** Exercise details **
Below are the records; return every line from the one that contains "You are a GUI" to the last, exactly, skipping the pictures.

Data excerpts:
※ ※ ※

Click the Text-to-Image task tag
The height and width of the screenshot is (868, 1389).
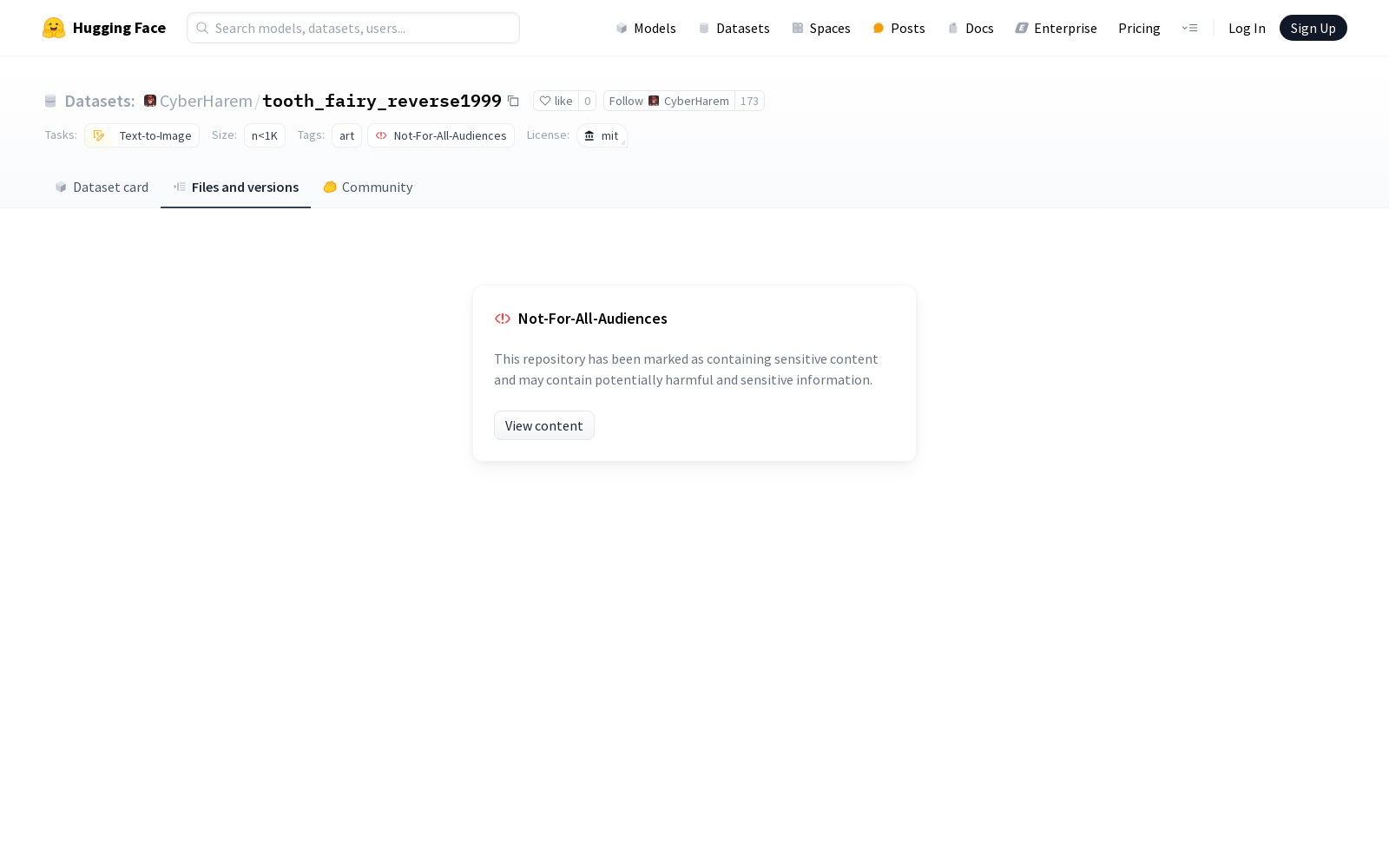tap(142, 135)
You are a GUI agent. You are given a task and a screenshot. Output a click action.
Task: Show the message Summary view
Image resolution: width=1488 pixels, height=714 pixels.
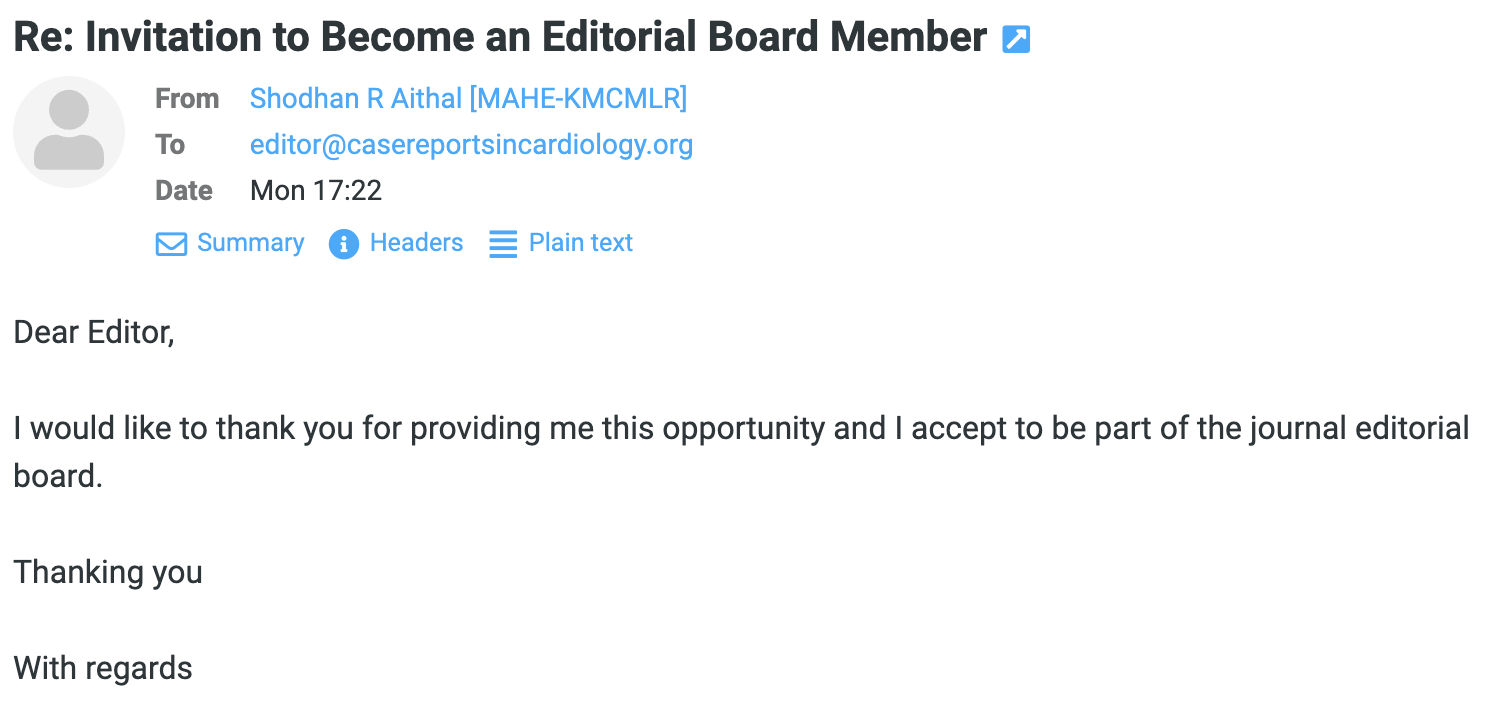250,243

※ ※ ※

** Output of the task **
You are a GUI agent. You are given a task and a screenshot. Output a click action.
Task: Show the message Summary view
Image resolution: width=1488 pixels, height=714 pixels.
250,243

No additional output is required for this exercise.